*Exercise task*.
Copy out the stretch of items from the line containing "Given: Click the minus remove-tool icon" through the end of the items, reproducing those lines verbatim.

┌──

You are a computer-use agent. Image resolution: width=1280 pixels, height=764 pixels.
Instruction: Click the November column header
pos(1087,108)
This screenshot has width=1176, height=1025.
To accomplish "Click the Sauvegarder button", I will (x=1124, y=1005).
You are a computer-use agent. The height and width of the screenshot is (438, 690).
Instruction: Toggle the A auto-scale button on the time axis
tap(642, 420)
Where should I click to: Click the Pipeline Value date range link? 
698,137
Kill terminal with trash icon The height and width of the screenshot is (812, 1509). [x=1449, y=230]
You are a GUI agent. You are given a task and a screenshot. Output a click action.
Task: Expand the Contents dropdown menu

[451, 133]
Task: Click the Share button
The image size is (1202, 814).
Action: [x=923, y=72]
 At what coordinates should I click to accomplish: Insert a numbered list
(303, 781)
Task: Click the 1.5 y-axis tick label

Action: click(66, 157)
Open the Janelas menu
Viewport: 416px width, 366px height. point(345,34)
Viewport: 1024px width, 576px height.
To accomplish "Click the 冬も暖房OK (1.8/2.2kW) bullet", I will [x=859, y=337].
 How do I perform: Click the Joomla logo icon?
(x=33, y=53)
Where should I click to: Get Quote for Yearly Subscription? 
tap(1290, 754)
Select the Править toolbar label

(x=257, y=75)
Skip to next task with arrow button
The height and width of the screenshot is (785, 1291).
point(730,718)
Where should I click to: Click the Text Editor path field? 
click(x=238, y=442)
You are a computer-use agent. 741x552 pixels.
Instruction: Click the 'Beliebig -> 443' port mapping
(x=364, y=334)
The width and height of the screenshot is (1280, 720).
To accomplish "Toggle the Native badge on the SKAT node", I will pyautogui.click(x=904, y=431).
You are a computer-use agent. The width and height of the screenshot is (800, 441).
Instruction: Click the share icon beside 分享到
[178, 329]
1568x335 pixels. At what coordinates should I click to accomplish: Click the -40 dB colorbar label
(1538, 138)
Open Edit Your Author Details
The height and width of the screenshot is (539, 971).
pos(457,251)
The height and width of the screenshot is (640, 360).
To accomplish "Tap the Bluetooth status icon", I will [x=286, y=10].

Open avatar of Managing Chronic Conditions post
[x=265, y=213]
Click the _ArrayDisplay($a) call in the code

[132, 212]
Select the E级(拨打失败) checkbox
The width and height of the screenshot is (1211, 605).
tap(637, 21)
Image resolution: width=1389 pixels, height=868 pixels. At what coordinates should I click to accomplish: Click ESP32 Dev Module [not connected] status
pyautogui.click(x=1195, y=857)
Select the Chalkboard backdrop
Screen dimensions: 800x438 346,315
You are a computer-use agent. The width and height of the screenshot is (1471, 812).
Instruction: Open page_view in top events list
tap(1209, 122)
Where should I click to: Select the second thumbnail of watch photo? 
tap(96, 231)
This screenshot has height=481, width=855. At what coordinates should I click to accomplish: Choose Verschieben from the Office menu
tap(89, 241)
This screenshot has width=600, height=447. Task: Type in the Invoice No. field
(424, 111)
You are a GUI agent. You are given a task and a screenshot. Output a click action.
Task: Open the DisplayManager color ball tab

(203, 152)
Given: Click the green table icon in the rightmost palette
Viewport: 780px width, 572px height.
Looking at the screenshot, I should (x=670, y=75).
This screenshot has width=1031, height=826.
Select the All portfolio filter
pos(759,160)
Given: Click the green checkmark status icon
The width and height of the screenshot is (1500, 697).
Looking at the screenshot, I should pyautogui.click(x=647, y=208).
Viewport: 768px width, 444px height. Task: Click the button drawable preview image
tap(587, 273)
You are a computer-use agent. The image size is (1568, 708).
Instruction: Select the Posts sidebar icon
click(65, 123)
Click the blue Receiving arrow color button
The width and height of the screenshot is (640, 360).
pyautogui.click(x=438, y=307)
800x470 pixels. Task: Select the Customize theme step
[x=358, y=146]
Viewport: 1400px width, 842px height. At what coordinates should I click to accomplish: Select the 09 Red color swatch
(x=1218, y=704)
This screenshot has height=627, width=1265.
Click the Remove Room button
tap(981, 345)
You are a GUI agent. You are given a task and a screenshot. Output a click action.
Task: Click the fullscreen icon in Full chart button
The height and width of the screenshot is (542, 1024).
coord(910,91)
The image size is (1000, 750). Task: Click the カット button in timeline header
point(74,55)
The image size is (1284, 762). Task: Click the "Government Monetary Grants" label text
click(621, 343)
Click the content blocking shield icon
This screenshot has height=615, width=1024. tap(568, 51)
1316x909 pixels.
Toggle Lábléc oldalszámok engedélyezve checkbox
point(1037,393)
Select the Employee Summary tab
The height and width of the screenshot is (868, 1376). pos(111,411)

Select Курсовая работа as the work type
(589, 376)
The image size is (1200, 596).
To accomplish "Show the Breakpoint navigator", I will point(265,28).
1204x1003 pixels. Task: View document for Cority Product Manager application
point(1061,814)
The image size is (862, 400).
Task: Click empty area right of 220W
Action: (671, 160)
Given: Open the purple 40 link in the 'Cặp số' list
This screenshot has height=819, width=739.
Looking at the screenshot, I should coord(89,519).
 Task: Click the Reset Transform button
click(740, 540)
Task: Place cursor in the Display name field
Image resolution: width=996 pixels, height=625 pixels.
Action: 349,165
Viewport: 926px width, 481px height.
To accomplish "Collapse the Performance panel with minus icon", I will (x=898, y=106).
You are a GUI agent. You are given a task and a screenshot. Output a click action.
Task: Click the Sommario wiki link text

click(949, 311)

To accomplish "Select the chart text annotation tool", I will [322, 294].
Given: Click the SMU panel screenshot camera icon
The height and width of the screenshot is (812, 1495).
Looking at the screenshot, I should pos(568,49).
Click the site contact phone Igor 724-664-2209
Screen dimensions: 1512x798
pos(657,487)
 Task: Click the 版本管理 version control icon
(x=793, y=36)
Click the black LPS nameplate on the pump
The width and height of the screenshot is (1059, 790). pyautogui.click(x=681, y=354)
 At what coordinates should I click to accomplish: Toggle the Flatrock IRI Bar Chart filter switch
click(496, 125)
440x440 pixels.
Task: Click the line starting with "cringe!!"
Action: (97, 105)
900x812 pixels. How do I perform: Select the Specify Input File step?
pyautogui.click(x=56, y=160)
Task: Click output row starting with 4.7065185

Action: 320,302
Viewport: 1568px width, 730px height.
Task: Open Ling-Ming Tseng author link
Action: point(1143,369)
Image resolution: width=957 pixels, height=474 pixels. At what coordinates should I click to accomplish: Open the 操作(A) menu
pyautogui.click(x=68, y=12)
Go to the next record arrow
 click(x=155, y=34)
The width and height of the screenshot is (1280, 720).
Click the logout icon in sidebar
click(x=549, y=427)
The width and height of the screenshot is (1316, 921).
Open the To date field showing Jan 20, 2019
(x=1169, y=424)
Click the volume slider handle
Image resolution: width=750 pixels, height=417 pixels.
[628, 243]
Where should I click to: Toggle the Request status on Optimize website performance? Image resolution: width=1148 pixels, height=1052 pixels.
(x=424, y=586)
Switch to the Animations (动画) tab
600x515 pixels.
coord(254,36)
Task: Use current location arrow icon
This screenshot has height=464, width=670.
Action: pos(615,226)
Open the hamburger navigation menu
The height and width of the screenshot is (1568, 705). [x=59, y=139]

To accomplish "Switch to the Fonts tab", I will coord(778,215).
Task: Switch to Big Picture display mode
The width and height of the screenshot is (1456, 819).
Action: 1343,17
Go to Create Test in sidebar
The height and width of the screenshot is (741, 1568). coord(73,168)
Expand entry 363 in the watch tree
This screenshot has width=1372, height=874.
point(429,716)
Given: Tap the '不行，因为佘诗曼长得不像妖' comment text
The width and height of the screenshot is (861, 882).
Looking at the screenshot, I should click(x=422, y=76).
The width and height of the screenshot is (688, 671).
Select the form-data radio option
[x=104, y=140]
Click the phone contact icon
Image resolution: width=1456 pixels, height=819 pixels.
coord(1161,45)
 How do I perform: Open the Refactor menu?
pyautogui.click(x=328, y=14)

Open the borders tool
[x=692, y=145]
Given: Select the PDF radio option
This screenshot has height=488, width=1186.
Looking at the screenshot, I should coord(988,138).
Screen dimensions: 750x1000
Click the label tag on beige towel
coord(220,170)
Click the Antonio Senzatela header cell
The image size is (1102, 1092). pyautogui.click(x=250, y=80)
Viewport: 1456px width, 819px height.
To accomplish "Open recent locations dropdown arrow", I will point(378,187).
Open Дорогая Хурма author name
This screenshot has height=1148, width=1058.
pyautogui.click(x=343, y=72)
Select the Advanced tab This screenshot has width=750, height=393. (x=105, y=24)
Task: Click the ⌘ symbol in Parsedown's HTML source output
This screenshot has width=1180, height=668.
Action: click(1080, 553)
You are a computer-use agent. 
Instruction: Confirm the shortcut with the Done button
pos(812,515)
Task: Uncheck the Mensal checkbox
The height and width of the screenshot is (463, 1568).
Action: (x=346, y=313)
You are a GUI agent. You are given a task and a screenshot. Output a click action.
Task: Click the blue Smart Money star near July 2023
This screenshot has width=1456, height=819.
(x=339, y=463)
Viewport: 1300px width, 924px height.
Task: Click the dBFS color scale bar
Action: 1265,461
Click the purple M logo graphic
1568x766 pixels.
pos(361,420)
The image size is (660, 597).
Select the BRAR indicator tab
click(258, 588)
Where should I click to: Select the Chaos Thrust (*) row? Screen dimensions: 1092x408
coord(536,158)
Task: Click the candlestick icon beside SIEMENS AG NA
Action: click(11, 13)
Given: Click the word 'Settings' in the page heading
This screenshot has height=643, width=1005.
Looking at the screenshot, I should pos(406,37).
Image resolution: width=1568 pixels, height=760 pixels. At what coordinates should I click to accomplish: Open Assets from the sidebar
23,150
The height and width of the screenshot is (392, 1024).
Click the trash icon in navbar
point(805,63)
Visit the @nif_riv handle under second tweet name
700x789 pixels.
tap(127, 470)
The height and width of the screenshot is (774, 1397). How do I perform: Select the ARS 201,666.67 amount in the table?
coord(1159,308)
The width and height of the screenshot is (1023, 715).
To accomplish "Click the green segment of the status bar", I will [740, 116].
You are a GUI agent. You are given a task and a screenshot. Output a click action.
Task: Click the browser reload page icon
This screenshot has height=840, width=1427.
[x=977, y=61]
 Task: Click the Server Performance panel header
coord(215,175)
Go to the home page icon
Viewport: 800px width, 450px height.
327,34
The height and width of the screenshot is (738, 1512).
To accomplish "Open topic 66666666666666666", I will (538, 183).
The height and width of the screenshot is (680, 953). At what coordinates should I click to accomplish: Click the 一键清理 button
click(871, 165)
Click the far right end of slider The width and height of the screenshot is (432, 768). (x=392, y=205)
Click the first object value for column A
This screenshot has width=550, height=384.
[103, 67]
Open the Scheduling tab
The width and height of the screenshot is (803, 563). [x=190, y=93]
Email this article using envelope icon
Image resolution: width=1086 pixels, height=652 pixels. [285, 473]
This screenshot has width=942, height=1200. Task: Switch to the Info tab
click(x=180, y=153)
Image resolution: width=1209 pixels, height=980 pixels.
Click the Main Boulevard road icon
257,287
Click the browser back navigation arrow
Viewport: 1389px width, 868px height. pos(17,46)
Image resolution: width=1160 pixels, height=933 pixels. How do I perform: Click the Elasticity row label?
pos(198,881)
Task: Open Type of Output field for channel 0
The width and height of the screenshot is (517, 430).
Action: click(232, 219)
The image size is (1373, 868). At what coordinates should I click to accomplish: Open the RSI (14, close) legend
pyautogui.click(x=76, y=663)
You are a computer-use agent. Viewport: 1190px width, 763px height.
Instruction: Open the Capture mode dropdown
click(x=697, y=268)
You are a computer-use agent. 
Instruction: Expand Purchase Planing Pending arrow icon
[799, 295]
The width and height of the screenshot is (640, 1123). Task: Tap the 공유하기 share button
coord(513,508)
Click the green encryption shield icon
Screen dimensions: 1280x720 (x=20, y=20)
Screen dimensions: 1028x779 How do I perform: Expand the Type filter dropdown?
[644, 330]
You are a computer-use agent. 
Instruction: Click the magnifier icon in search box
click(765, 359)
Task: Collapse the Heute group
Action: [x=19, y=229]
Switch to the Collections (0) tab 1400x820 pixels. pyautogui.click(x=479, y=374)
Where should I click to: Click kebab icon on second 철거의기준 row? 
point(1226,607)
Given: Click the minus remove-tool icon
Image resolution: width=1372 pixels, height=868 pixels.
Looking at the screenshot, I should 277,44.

└──

*Answer to this task*.
Given: Click the minus remove-tool icon
Image resolution: width=1372 pixels, height=868 pixels.
Looking at the screenshot, I should 277,44.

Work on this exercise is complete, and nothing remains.